O Velho Testamento apresenta o
Senhor como Rei em muitos textos. Essa expressão de Deus como Rei
veterotestamentária implica diretamente na questão do atributo divino da
Soberania. Ou seja, desde o Antigo Testamento os israelitas já conheciam e
reconheciam a Soberania de Deus sobre sua nação e sobre todos os povos da
terra. Vejamos alguns textos que nos respaldam enquanto a esta afirmação:
“O Senhor reinará eternamente” (Êxodo
15.18).
“Nenhuma desgraça se vê em Jacó,
nenhum sofrimento em Israel. O Senhor, o seu Deus, está com eles; obrado de
aclamação do Rei está no meio deles” (Números 23.21).

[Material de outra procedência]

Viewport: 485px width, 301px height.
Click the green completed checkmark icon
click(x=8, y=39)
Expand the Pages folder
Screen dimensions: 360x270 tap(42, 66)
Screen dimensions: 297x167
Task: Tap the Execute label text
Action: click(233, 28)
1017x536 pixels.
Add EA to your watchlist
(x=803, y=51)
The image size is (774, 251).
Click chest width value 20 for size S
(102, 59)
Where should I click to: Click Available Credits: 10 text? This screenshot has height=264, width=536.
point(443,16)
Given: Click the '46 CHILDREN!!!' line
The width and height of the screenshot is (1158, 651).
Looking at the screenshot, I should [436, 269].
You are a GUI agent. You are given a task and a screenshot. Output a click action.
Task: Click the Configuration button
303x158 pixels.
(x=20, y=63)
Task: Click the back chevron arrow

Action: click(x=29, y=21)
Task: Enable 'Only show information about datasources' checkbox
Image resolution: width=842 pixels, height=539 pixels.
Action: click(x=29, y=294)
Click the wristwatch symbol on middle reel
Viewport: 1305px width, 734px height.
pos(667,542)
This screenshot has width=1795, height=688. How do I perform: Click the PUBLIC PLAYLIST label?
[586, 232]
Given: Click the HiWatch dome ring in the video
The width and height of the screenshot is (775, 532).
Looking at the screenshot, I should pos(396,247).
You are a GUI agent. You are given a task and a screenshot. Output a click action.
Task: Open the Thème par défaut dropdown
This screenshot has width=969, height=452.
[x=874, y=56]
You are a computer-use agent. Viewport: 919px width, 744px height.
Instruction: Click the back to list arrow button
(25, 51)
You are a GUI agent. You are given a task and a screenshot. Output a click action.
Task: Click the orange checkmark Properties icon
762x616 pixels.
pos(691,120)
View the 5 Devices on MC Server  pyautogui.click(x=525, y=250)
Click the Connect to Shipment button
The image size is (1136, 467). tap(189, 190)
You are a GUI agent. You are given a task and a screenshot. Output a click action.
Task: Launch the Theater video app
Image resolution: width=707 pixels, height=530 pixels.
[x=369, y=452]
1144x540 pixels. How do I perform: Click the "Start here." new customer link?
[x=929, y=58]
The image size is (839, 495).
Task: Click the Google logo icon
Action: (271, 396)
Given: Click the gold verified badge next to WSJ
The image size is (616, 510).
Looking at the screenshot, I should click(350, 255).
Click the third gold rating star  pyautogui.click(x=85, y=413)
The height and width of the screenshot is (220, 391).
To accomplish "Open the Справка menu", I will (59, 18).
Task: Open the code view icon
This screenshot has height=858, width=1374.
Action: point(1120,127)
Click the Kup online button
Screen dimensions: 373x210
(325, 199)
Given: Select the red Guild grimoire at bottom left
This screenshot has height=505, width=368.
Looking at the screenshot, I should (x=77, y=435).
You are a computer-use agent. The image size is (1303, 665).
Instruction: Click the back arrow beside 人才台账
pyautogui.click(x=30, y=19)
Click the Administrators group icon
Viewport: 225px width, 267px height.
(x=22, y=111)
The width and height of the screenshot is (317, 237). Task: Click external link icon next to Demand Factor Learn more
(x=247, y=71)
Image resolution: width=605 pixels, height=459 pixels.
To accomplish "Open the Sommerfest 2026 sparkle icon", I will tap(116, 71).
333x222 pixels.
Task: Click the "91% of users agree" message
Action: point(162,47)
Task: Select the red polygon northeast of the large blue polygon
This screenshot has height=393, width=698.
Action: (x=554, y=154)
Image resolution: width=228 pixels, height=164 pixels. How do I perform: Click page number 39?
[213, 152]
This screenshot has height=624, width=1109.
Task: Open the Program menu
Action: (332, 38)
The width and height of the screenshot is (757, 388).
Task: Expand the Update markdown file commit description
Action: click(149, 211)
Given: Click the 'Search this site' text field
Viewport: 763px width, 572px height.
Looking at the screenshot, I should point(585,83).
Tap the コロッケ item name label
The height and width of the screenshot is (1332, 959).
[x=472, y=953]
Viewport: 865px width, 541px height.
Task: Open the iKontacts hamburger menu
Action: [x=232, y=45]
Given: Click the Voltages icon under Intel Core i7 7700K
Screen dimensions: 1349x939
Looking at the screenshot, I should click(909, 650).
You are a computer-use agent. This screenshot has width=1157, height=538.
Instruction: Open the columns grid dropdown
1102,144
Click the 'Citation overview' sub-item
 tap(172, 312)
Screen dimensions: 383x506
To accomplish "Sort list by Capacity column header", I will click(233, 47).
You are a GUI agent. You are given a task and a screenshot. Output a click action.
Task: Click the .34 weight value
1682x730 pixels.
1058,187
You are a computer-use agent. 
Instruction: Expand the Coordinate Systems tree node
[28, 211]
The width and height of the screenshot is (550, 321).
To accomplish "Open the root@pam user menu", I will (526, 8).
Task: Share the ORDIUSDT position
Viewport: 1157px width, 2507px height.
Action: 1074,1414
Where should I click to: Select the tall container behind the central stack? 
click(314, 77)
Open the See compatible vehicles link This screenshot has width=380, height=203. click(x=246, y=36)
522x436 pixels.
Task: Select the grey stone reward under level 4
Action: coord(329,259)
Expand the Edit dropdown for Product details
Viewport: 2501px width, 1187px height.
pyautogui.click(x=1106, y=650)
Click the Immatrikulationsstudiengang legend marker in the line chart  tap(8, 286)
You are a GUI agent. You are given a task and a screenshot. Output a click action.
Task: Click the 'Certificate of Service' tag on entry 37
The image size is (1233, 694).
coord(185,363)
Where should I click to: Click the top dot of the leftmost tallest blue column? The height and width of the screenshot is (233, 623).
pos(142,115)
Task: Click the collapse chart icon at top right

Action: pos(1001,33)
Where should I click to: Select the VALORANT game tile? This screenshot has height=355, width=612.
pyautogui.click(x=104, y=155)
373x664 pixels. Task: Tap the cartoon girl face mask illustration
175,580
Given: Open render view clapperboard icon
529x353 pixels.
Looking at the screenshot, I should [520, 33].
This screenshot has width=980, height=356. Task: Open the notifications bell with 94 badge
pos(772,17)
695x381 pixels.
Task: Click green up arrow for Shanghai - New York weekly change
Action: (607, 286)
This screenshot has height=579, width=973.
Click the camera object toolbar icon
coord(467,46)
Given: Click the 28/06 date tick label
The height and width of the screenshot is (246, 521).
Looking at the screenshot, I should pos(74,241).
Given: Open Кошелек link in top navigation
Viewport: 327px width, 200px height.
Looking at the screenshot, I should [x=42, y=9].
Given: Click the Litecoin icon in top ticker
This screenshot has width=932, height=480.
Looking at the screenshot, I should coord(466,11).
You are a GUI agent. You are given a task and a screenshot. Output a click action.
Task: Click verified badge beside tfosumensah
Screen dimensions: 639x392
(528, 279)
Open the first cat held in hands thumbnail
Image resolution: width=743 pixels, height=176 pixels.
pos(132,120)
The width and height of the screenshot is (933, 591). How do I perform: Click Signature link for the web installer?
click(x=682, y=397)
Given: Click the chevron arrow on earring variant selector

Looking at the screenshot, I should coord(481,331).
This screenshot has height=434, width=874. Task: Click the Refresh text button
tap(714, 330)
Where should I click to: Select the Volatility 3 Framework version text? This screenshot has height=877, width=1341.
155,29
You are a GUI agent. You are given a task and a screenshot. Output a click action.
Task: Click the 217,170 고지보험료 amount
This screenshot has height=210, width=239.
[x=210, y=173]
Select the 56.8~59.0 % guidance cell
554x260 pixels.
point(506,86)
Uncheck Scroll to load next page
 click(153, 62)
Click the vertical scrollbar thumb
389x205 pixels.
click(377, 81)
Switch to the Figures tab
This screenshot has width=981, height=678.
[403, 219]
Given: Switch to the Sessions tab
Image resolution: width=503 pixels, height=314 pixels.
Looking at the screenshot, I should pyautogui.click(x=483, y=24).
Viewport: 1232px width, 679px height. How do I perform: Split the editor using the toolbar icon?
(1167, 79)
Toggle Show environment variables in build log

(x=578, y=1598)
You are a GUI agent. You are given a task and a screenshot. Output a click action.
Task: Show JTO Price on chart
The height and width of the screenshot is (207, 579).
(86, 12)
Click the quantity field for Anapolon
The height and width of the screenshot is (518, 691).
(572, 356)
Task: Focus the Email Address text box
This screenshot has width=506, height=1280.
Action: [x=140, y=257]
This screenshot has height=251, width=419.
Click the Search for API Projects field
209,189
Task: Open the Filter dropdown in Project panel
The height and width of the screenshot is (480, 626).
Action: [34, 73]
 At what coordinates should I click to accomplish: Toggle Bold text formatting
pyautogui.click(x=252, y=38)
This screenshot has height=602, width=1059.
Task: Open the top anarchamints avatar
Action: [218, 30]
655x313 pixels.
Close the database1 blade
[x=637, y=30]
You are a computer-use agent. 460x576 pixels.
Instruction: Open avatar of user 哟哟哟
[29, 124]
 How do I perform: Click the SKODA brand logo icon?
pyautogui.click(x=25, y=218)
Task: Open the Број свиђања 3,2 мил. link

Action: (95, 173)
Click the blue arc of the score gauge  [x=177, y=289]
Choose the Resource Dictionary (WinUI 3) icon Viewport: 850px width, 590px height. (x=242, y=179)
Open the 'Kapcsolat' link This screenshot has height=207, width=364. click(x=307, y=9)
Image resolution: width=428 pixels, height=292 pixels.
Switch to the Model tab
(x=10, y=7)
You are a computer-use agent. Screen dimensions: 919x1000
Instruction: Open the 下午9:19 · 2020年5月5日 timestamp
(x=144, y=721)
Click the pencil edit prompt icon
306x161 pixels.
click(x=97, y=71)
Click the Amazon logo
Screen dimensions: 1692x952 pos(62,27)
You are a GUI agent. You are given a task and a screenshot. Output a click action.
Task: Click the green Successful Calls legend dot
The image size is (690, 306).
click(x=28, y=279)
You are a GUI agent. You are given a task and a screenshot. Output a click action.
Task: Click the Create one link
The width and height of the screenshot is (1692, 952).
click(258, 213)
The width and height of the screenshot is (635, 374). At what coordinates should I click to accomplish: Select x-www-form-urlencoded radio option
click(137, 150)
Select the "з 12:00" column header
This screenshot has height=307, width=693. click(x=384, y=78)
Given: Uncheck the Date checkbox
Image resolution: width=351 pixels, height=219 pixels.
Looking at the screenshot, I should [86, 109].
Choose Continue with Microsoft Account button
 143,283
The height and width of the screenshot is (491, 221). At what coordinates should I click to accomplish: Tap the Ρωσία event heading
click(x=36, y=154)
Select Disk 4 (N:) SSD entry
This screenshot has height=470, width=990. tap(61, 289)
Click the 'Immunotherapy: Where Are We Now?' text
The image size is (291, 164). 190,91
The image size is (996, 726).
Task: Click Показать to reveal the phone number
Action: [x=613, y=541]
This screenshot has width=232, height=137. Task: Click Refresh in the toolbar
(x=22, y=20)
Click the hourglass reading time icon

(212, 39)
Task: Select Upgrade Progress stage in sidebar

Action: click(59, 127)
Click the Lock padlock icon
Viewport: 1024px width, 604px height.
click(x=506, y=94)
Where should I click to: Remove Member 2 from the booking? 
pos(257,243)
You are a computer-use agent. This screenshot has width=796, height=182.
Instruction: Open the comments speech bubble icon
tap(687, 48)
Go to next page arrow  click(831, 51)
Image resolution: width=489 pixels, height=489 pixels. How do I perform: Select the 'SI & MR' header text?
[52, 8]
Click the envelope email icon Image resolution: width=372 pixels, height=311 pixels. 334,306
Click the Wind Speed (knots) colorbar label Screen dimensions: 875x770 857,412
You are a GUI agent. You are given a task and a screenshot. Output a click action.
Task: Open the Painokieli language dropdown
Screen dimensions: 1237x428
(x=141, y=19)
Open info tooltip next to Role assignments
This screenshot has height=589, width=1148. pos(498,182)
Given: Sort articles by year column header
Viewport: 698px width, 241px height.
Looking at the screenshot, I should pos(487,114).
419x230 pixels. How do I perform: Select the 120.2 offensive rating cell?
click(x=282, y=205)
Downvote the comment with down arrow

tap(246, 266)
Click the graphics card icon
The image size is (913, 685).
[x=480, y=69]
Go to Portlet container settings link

“E Ezequias orou ao Senhor: “Senhor,
Deus de Israel, que reina em teu trono, entre os querubins, só tu és Deus sobre
todos os reinos da terra. Tu criaste os céus e a terra”” (II Reis 19.15).
“O Senhor assentou-se soberano sobre
o dilúvio; o Senhor reina soberano para sempre” (Salmos 29.10).
“Eu Sou o Senhor, o Santo de vocês, o
Criador de Israel e o seu Rei” (Isaías 43.15).
Mas o Velho Testamento apresenta
também o Senhor que se tornará Rei. Essa conotação Veterotestamentária
apresenta a descrição profética acerca da pessoa do Messias, que teve o seu
cumprimento na pessoa de nosso Senhor e Salvador Jesus Cristo. Vejamos alguns
textos que nos respaldam o quanto a isso:
“A lua ficará humilhada, e o sol,
envergonhado; pois o Senhor dos Exércitos reinará no monte Sião e em Jerusalém,
glorioso na presença dos seus líderes! (Isaías 24.23).”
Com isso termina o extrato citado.